For each line in the records that contains "button", make a copy.

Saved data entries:
....

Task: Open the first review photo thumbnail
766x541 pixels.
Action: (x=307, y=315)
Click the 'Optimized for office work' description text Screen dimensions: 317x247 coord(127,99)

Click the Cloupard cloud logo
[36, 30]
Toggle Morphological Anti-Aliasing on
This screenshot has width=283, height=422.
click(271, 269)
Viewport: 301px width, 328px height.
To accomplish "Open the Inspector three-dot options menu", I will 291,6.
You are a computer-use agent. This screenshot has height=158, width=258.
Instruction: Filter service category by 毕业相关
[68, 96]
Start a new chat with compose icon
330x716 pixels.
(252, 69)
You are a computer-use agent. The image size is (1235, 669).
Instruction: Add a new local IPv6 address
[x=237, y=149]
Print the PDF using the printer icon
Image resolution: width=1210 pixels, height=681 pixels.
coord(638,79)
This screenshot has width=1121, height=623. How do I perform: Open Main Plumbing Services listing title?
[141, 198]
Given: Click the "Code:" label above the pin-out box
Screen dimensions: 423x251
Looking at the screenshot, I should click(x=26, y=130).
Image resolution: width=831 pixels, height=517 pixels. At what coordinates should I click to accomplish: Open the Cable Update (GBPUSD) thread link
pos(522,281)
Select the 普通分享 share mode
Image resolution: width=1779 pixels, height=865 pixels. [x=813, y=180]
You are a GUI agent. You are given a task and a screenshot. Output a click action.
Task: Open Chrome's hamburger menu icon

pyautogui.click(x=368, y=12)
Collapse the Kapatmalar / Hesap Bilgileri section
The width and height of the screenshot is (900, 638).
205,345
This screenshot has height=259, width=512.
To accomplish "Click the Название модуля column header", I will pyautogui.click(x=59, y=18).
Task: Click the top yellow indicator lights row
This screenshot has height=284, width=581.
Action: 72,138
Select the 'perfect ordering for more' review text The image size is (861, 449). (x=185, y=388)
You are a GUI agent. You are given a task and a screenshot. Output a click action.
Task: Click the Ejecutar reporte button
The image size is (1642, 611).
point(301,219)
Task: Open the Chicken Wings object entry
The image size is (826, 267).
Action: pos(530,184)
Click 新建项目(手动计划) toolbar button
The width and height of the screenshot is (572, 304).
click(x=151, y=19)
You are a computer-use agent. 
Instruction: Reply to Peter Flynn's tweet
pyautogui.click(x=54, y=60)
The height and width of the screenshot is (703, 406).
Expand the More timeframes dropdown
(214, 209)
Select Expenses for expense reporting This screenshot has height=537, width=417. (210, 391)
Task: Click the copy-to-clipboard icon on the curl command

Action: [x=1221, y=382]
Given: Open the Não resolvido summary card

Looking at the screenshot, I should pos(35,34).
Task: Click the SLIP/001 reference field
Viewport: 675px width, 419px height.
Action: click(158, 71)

....

> COMPLETED TASK
Task: Click the Ejecutar reporte button
Click 新建项目(手动计划) toolbar button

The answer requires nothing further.